The staff member quickly told me to just ignore them, a phrase I have heard all too often from non-disabled people who simply don't know what to say. But I couldn't just ignore them, and I didn't want to. In that moment, I felt objectified, threatened, and honestly, worthless. This is unfortunately a common experience for disabled individuals.
The word "that" lingered in my mind. Was that all I was to some people? Not even a human, just a thing? This is just one example of the misogyny and ableism I face as a disabled woman. It's disheartening to think that some people only see me as an object, not a person.

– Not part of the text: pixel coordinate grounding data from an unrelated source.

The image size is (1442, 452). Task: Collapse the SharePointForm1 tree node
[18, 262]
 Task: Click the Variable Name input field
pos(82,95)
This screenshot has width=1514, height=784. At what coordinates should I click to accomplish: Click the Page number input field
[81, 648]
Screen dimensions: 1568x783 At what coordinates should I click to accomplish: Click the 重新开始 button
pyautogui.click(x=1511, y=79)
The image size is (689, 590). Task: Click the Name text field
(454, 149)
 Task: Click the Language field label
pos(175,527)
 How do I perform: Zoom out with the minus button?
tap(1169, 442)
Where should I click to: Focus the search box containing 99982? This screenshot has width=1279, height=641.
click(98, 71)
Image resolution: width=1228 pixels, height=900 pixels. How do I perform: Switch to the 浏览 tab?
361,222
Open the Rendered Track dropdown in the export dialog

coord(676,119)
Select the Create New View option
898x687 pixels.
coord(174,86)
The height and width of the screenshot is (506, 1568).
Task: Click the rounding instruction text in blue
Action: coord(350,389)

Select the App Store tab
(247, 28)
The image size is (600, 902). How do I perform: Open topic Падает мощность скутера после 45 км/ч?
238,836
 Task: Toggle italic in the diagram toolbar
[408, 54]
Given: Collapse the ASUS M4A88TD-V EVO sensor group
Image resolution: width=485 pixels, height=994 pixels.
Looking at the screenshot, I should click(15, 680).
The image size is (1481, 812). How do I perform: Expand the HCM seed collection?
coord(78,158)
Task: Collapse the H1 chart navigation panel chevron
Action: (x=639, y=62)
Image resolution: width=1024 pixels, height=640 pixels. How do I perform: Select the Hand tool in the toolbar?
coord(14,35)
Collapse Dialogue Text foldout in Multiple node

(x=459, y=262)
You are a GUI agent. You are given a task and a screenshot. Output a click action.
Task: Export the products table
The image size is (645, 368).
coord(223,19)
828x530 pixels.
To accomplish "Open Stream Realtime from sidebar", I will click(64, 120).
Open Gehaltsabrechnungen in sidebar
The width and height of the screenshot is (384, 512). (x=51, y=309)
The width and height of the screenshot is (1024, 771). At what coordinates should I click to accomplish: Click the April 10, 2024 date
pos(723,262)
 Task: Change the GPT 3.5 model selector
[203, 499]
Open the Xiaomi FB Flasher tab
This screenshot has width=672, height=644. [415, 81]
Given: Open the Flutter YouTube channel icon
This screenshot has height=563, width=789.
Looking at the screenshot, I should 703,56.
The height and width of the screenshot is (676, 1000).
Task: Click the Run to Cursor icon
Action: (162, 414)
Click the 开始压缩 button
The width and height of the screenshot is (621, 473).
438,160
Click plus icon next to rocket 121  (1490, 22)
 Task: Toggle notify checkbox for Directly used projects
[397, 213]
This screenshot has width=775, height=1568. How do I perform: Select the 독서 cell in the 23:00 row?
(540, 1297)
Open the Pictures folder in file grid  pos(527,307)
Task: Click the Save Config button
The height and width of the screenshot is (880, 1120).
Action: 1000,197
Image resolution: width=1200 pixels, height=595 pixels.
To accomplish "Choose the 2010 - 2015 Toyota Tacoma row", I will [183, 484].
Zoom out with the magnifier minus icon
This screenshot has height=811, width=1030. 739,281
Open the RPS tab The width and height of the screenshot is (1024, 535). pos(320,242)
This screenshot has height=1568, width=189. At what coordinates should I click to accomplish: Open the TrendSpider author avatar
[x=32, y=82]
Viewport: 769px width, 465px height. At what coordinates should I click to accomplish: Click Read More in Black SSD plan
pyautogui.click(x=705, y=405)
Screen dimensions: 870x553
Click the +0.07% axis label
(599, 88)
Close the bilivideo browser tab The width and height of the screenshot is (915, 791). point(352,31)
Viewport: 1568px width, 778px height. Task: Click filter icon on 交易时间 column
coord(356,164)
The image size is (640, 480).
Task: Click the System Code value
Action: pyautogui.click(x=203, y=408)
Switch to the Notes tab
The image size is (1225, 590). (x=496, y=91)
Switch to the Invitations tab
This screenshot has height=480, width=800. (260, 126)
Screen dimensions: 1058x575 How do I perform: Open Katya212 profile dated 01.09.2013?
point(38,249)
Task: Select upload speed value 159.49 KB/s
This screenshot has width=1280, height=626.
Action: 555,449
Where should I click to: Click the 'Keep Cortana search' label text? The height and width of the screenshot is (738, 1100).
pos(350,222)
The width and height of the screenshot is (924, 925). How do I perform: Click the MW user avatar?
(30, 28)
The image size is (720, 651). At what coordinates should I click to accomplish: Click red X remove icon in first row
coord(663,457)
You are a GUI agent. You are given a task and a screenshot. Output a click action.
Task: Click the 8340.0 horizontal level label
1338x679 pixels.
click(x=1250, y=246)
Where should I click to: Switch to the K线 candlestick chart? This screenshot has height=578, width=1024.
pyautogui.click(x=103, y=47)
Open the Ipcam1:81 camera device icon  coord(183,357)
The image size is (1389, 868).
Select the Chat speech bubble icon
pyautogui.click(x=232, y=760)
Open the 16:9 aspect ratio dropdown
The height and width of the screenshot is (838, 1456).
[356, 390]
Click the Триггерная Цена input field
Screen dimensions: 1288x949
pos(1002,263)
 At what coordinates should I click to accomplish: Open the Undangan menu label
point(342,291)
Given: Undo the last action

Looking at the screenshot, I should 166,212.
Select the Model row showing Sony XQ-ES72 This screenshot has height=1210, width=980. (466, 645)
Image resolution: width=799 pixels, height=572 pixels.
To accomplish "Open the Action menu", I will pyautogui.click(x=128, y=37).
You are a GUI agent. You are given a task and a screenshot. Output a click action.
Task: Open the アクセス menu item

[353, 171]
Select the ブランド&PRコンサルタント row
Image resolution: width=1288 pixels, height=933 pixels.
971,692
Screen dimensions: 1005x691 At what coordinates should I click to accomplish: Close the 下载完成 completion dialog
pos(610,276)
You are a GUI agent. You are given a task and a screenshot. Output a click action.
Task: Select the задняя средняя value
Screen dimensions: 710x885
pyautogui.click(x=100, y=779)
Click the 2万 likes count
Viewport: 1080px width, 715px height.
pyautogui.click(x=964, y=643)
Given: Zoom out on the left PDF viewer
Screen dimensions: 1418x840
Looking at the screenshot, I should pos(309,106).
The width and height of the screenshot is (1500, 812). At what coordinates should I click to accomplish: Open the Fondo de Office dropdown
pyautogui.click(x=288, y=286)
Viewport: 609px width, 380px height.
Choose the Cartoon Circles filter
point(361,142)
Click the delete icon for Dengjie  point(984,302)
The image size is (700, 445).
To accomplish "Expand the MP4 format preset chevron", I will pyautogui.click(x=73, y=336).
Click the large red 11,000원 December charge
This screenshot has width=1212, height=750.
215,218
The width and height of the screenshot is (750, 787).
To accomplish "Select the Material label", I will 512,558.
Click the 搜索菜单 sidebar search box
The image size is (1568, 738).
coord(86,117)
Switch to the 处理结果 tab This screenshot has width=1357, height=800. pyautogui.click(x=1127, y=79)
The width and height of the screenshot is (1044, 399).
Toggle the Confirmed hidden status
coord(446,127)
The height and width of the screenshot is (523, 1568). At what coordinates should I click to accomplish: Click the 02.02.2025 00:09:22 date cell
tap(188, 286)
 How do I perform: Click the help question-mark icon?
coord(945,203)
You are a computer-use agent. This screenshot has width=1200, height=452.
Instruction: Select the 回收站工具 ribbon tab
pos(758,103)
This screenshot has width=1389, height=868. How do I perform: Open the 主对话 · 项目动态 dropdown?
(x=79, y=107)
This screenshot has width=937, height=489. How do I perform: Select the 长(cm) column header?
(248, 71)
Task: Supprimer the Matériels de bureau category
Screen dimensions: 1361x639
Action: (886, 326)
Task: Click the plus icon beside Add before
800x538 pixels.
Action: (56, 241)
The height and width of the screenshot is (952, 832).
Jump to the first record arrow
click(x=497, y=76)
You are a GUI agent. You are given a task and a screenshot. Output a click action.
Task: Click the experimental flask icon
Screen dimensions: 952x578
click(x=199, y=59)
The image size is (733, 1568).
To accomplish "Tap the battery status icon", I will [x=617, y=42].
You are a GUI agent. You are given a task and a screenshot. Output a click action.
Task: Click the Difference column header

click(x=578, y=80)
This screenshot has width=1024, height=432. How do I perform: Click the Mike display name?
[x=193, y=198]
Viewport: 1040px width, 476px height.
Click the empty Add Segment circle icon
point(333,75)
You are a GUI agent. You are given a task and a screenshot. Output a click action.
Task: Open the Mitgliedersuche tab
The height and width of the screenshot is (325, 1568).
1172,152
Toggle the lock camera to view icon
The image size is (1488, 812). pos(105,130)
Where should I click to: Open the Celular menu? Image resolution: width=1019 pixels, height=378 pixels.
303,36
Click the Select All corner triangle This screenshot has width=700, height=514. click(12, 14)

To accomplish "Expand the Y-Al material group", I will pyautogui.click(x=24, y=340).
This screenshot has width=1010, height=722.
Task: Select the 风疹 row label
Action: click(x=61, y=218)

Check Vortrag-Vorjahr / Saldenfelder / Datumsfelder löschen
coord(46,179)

The thing is, I had woken up that morning feeling beautiful with my golden tan and long blonde hair. I was channeling a sun-kissed California vibe with my designer bag and sunglasses. I felt empowered and sexy. But as soon as I reached the train station and overheard the staff talking about a football event, I knew I needed to be on high alert. Being a disabled woman, I am all too familiar with the laddish behavior, alcohol, and sporting events that often lead to abuse or harassment.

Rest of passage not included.